Norway rats are larger rodents, usually weighing about 11 ounces and measuring 7 to 9 inches in length. They have heavy, thick bodies that are brown in color with black shading and shaggy coats. Norway rats have blunt, rounded noses and short ears. Their tails are thick, hairless, and scaly and are dark colored on top and pale underneath. Norway rat droppings are brown and blunt on both ends and they leave anywhere from 20 to 50 droppings per day. They prefer fresh grains and meat but will eat just about anything. These rats typically live in burrows and prefer lower levels of homes and buildings. Norway rats are nocturnal and are more fearful and cautious than mice, making them more difficult to trap. They can climb but prefer to stay closer to the ground.
Roof rats are smaller than Norway rats, weighing about 7 ounces. They have light, slender bodies that are gray in color with smooth coats. They have thick, hairless, scaly tails that are dark in color. Roof rats have pointed snouts with large ears. Roof rat droppings are dark with both ends pointed. They will also eat just about anything but prefer fresh grains and meat. They are nocturnal and timid in nature. Because of this, they can be difficult to trap. They are excellent climbers and are more often found nesting in walls, attics, and trees.
Regardless of whether you have mice, Norway rats, or roof rats, all of these rodent species can cause damage to your home and property by chewing through wires, pipes, insulation, and drywall. They can also cause damage to furniture and carpets. All rodents can contaminate food and countertops. Serious diseases caused by rat droppings and mouse droppings include Hantavirus, salmonellosis, and more. They all reproduce quickly and a minor problem can become a major infestation in no time.
Keeping these pests out of your home is critical to helping protect the safety of both your family and your property. Here are some rodent control tips you can implement in and around your home:
- Put A Lid On Your Trash: If possible, use trashcans made of metal with snug fitting lids. If you must use plastic, make sure there are no holes in it.
- Don’t Leave Pet Food Out: Store pet food and birdseed in glass or metal containers with tight lids. Make sure to remove them at night and store them away until morning. Make sure to pick up any fallen fruit or nuts off the ground outside your home, as well. Remove standing water from bird feeders.
- Elevate Your Compost: Raise your compost container at least 1 foot off the ground.
- Keep Your Garage Clean: Rodents like to eat lawn seed, tulip bulbs, bone meal, and other items frequently used in gardening. Make sure they are stored in glass or metal containers with tight lids. Keep firewood a good distance from the house. Organize and store boxes in the garage off the ground to eliminate nesting places.

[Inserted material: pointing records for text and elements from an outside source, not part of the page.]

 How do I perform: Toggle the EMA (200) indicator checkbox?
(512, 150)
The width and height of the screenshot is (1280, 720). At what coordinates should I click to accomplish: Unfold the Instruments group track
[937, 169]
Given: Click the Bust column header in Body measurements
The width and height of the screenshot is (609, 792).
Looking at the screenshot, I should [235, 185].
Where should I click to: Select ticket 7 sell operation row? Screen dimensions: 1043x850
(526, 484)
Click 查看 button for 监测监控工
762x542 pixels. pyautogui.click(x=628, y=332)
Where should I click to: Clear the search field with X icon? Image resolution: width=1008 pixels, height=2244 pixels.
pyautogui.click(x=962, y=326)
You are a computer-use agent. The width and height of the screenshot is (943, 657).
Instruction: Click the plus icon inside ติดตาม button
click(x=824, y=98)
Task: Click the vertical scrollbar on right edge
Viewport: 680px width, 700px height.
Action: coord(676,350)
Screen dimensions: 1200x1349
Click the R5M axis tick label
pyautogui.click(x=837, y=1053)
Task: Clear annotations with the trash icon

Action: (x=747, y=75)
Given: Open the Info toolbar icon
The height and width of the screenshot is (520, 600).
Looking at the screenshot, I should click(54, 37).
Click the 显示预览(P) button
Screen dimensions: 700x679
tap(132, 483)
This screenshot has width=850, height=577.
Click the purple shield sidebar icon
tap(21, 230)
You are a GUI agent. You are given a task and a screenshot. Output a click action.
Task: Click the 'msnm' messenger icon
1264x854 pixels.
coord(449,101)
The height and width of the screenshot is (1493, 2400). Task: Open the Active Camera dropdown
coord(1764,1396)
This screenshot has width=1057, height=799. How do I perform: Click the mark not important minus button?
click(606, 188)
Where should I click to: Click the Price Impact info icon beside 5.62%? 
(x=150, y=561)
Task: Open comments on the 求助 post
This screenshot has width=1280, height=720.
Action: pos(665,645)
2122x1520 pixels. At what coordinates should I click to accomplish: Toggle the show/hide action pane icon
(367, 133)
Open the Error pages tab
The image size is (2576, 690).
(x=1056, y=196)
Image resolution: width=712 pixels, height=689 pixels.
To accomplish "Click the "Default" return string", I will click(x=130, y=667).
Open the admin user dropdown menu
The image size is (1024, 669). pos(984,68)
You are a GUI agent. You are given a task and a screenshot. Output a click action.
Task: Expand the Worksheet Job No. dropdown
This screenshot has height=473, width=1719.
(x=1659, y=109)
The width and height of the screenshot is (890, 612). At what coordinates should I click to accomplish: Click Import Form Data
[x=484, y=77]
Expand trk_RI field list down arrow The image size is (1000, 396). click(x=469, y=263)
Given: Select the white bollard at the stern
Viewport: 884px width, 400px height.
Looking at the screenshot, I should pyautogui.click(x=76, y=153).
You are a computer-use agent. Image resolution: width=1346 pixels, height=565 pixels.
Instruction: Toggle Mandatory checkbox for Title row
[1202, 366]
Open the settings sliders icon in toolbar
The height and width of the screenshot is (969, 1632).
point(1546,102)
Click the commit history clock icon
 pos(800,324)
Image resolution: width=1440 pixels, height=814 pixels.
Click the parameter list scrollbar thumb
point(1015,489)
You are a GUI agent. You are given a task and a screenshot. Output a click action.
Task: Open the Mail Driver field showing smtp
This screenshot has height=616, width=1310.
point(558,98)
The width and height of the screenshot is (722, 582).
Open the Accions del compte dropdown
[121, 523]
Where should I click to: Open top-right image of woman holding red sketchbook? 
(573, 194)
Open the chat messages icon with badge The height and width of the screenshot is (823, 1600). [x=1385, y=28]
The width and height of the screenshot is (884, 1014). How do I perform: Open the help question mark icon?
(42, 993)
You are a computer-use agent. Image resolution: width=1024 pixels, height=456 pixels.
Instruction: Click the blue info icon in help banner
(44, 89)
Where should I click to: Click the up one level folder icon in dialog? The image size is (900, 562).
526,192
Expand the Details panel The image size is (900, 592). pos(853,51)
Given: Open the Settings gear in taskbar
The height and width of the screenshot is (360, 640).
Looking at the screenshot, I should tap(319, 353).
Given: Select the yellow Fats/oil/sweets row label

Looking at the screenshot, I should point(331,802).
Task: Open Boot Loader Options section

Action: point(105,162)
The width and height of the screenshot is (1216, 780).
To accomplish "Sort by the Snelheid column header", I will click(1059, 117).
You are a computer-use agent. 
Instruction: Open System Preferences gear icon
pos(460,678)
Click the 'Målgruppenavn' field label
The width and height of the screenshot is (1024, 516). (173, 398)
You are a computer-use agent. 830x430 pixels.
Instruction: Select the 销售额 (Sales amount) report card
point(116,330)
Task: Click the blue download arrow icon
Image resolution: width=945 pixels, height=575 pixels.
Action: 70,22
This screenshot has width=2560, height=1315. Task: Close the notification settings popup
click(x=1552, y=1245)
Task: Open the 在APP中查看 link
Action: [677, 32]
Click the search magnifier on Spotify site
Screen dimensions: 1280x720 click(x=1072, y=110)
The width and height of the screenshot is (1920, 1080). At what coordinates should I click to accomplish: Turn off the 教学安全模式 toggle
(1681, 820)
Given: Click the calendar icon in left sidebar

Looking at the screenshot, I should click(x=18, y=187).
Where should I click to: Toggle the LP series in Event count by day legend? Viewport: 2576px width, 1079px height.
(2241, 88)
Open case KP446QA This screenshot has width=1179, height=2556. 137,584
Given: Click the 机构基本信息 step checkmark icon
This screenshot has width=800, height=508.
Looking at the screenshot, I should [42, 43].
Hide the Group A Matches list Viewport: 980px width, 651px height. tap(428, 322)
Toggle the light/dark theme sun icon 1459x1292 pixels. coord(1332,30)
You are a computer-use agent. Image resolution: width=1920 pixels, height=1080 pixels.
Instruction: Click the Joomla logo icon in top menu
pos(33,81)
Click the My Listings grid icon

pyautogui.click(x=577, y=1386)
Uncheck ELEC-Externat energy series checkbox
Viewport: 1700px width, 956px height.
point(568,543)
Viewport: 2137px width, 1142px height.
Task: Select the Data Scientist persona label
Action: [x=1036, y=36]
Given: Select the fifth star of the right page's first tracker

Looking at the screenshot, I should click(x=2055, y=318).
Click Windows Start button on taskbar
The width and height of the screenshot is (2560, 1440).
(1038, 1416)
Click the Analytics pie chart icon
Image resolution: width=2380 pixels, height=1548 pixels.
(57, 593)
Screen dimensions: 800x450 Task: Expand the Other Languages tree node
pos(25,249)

- Clean The Kitchen: Keep food stored in tightly sealed containers. Clean up spilled food and crumbs nightly.
- Keep Your Home Maintained: Make sure openings around your home are properly sealed. Keep your gutters clear of debris and water. Screen your attic vents. Keep screens on windows and doors in good repair and replace when needed.
- Call A Pro: If you suspect you have a rodent problem, call a professional pest control company or a professional wildlife removal company who can evaluate your home and provide you with a comprehensive treatment and exclusion plan.